### VOCI FORNITE
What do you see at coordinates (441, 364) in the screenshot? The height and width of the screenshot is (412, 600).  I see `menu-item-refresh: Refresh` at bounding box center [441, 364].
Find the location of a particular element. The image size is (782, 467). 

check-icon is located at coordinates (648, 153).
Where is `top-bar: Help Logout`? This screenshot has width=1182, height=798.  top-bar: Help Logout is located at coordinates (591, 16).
--
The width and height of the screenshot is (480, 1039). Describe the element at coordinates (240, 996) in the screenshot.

### COMPITO SCRITTO
Per favore, riscrivi le righe partendo da quella che contiene "What do you" e arrivando a quella che contiene "coordinates (591, 16).", sostituendo "particular" con "specific" senza cambiare nient'altro.

### RISULTATO DEL COMPITO
What do you see at coordinates (441, 364) in the screenshot? The height and width of the screenshot is (412, 600).  I see `menu-item-refresh: Refresh` at bounding box center [441, 364].
Find the location of a specific element. The image size is (782, 467). 

check-icon is located at coordinates (648, 153).
Where is `top-bar: Help Logout`? This screenshot has width=1182, height=798.  top-bar: Help Logout is located at coordinates (591, 16).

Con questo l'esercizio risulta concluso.